I've only had my K-x (my first DSLR) for a year, and I've taken about 8500+ pics so far. So, I'm still fairly new, but I've learned a lot. I'm still trying to figure out what lenses I do use and want to use most, but I'm finding it hard to identify what lenses I can trust to deliver predictable results. I realize some lenses are better than others, and I realize that focal length and aperture can affect picture quality, but it seems that some of my lenses are more reliable than others. I'm mainly talking about sharpness, contrast, proper brightness... (I am aware of shutter speed and ISO and shake issues, but that's not the issue here.) I tend to do most of my shooting using aperture priority, so I'm able to control most of the parameters.

Some I do trust:
  • Primes: I have a Vivitar 28 f2.8 (nice enough), a Pentax M 50 f1.7 (very nice), and a Tak 135 f2.5 (nice enough). Primes seem to be quite predictable.
  • Zooms: I love my DAL 55-300. Almost impossible to take a bad (quality!) picture with it.

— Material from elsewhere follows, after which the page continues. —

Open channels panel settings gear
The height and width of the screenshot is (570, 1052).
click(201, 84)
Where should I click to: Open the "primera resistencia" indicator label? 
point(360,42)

I have a F35-70 which always can be counted on to do a good job for me.
I cannot trust:
  • The DAL 18-55. Sometimes good, sometimes poor. I know it's weak all the way wide and open, but I can't figure out a predictable pattern of what works best on this lens.
  • The DA 16-45. I like this lens, and it's usually quite good. Maybe I'm expecting too much from it, but some of the pics come out soft and low contrast. I can't figure out why...
  • In my search for a reasonably priced walk around lens (I'd love to have the DA 18-135, but I've been shopping in the $100 range), I've tried:
    • FA 28-105 f4-5.6: Frustrating... I'm thinking this one may be a lens issue (slight decentering?), but I can't count on it.
    • Vivitar 28-105 f3.5-4.5 Macro Focusing Zoom: Actually a decent lens, but changing the aperture seems to have significant affect on the color and contrast. I'd have to work a lot more to be confident I'm getting the shot I think I'm getting.
So, is it me or the lenses? Is this what people talk about when they describe a lens' IQ? Are there quality control issues w/ lens? (E.g., the DA 16-45 and FA 28-105 get much better reviews here than I'm inclined to give them.) Do you simply have to spend more to get a good lens?

Okay, so partly I'm just expressing some frustration here, but thanks for playing along! (I'm still looking for that reasonable walkaround lens. I'm going to be trying a Tamron 24-135 next.) If you have any suggestions or advice, I'd be glad to hear it.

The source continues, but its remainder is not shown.